WORK TO COMPLETE: Set down again exactly the lines of the listing below that fall between the line holding "Task: Add a new profile with plus button" and the line holding "Instruction: Click the Windows Start button", inclusive.

▼

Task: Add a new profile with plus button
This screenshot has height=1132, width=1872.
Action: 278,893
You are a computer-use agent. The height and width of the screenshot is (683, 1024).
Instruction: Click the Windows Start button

▲
▼

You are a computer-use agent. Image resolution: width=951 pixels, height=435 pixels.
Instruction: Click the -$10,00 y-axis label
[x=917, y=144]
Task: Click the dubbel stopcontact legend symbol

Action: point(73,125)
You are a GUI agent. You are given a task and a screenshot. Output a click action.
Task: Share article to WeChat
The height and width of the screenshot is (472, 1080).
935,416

▲
▼

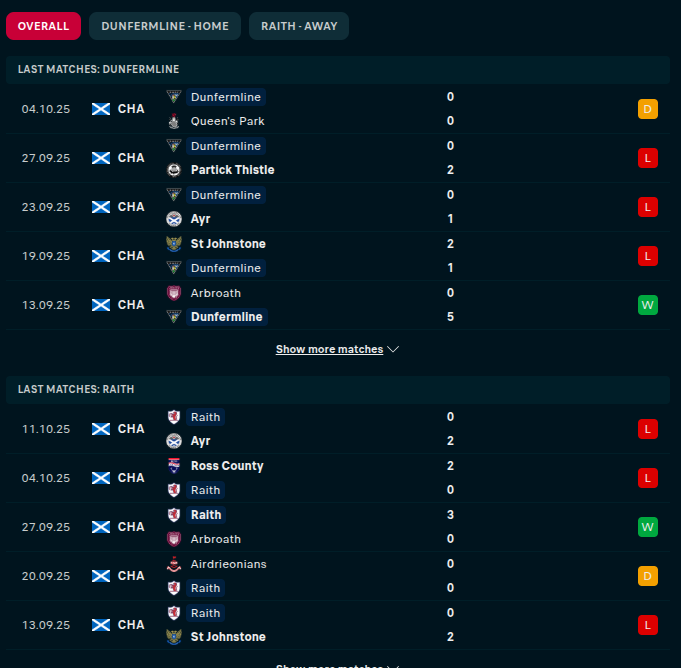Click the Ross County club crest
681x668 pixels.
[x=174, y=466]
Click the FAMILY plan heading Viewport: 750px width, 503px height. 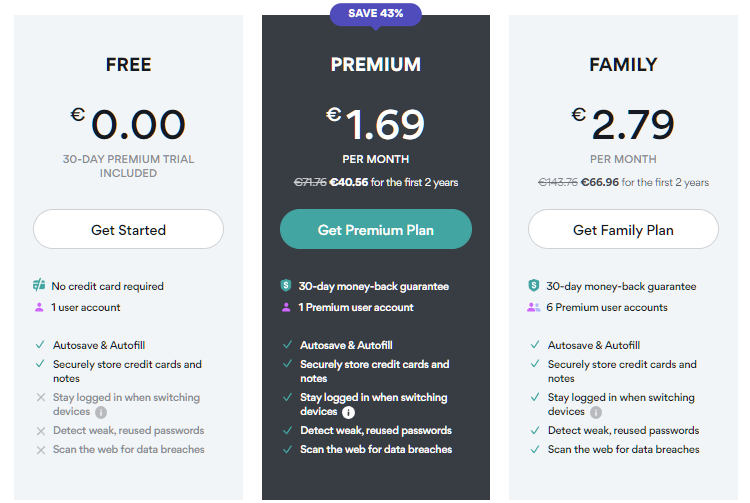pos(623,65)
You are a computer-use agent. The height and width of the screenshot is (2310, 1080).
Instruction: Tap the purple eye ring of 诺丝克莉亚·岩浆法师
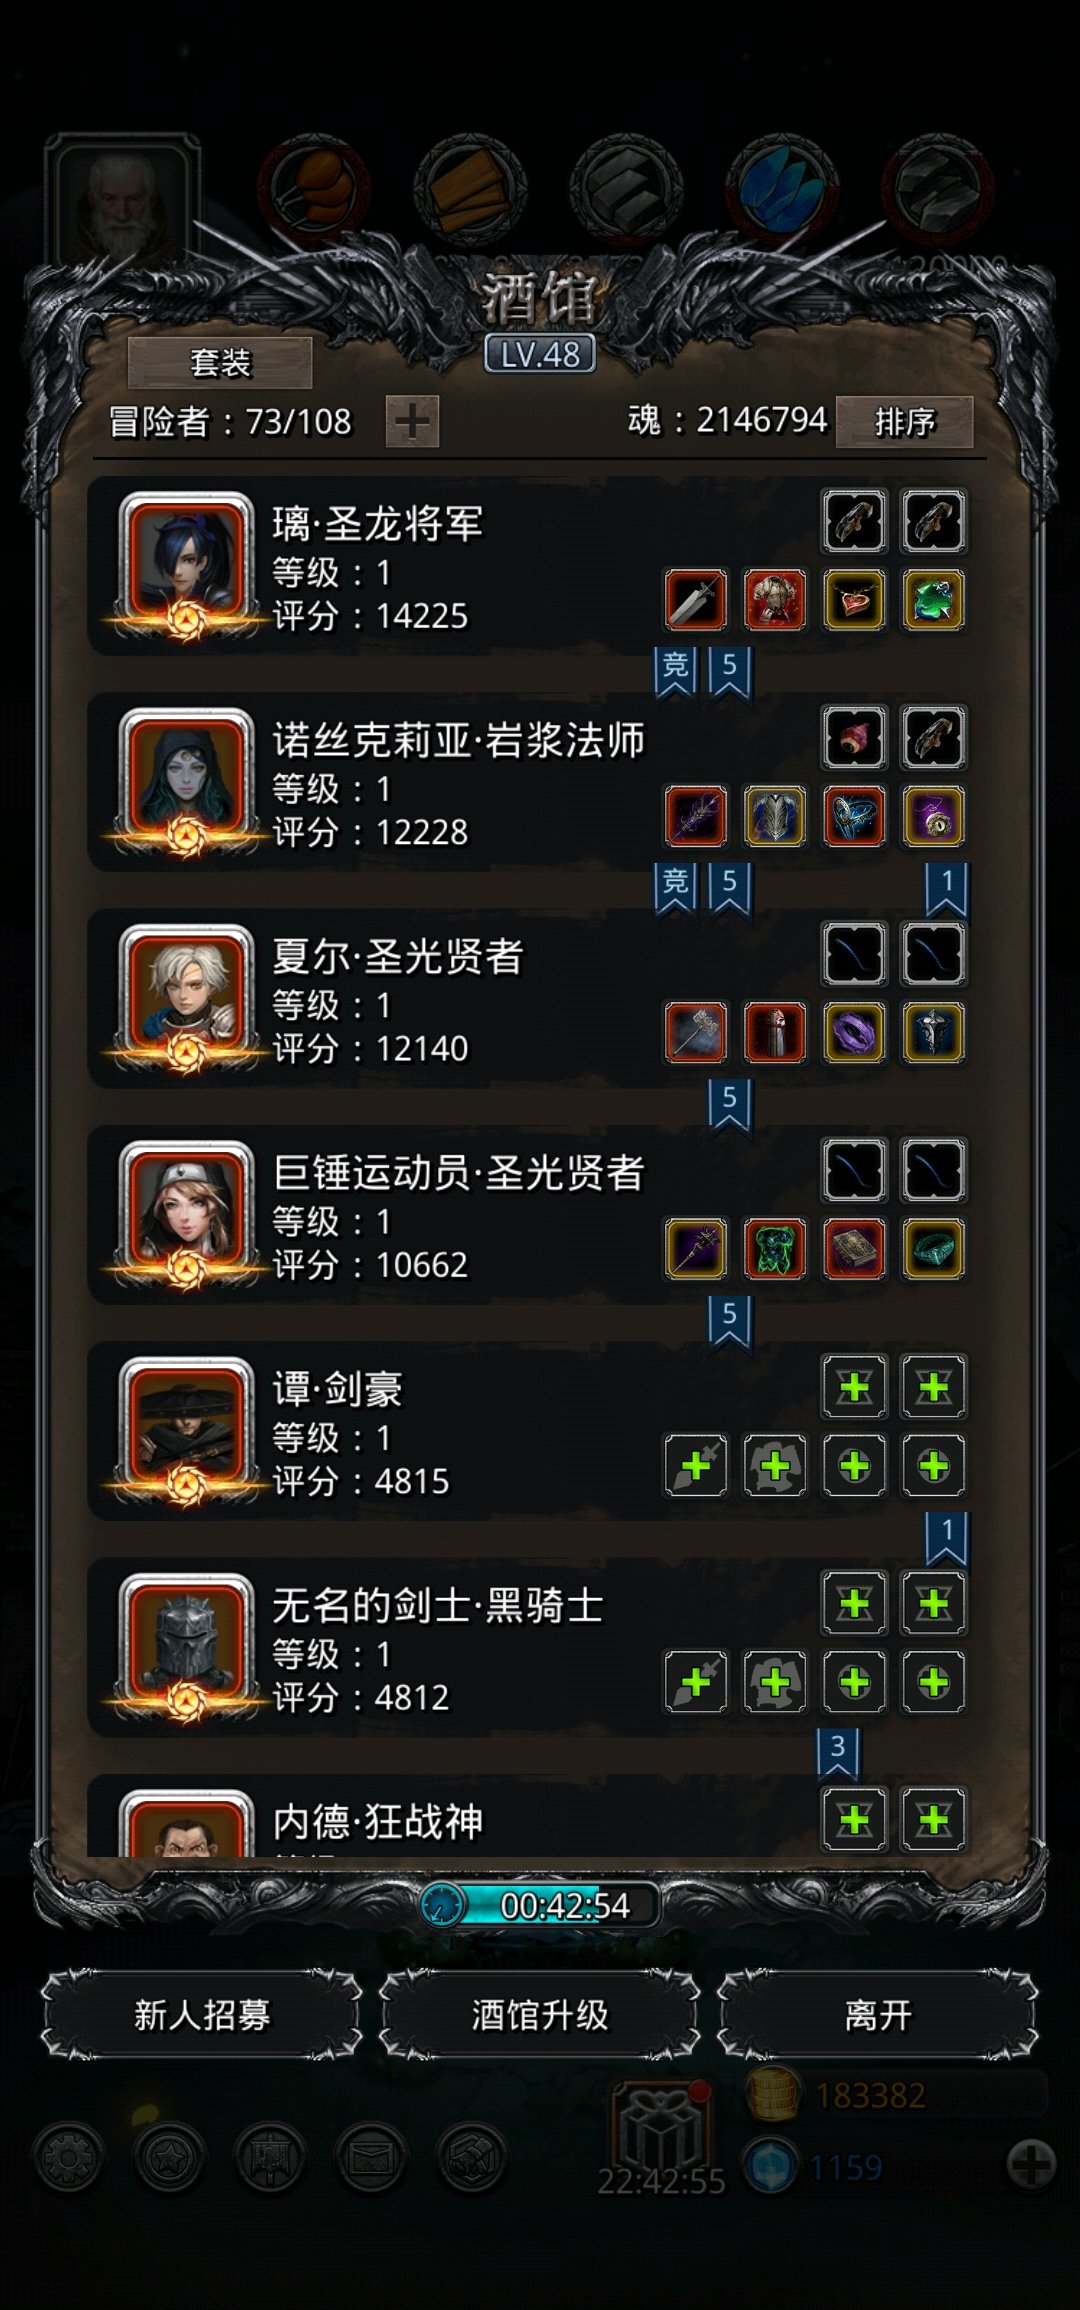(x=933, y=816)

▲

ANSWER FOR THIS EXERCISE:
Task: Add a new profile with plus button
This screenshot has height=1132, width=1872.
Action: 278,893
You are a computer-use agent. The height and width of the screenshot is (683, 1024).
Instruction: Click the Windows Start button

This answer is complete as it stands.